What programming languages does Ramp use?+
Ramp’s backend is primarily Python (Flask) and Elixir, with PostgreSQL as the main database, RabbitMQ for message queuing, and AWS for infrastructure. The frontend stack uses TypeScript and React, with Ryu as their in-house design system. Backend interviews are typically conducted in Python, while frontend rounds expect TypeScript and React proficiency. You can generally interview in the language you are most comfortable with, but Python or TypeScript are preferred.
Is Ramp a good place to work?+
Ramp has a 4.2 out of 5.0 rating based on employee reviews, with 82% recommending the company. Key strengths include exceptional talent density (software engineers rate 4.7/5), strong product-driven culture, competitive compensation, and generous benefits including 16 weeks parental leave and IVF coverage. The main trade-offs are high intensity with 60+ hour weeks being common, a shift toward in-office requirements (3+ days/week), and a work-life balance score of 3.5/5. See our full Ramp culture profile for the complete breakdown.

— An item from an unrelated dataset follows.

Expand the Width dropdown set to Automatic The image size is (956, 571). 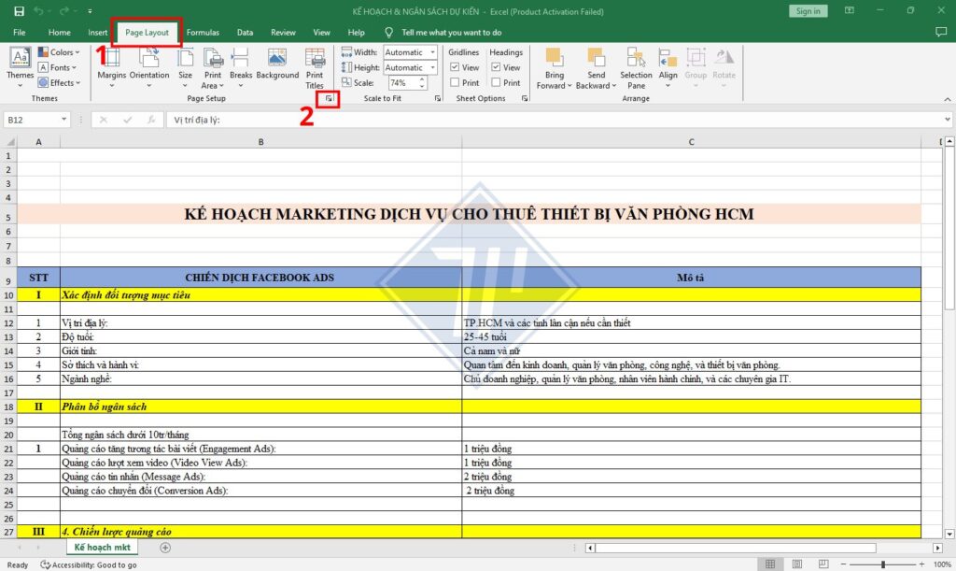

What is the “slope” hiring philosophy at Ramp?+
Ramp hires for “slope” — the rate at which you learn and improve — rather than current experience level alone. CTO Karim Atiyah has described this as preferring candidates who scale with the company over those with the most impressive credentials. In practice, this means interviewers care about how you approach unfamiliar problems, whether you can learn something new during the interview, and your trajectory of growth. Demonstrating curiosity and adaptability matters more than having all the answers upfront.
What salary can I expect at Ramp?+
Based on employee-reported compensation data, total compensation for software engineers at Ramp ranges from approximately $220,000 at the 25th percentile to $420,000+ at the 90th percentile. In New York specifically, the median total compensation is around $340,000. Senior and staff-level engineers can exceed $500,000 in total comp. Compensation includes base salary, equity, and bonus. Ramp’s equity is currently illiquid as a private company, but the strong growth trajectory and $32B+ valuation make it a meaningful component.
Does Ramp have a take-home coding challenge?+
Ramp’s process often begins with either a CodeSignal assessment (90 minutes, 3 problems) or an asynchronous “Capture The Flag” puzzle challenge. The CTF involves practical tasks like decoding data, interacting with APIs, and file manipulation — designed to test engineering curiosity and resourcefulness rather than pure algorithm knowledge. Not all candidates receive the same initial assessment; it varies by role and team. Both formats are completed on your own time.
Does Ramp interview remotely?+
Yes, Ramp conducts most interviews remotely via video call. The CodeSignal and CTF assessments are fully asynchronous. The recruiter screen, technical phone screen, and virtual onsite are all conducted over video. However, Ramp has shifted toward in-office work — new hires are generally expected to work from NYC, SF, or Miami at least 3 days per week. Check the specific job listing for location requirements before applying.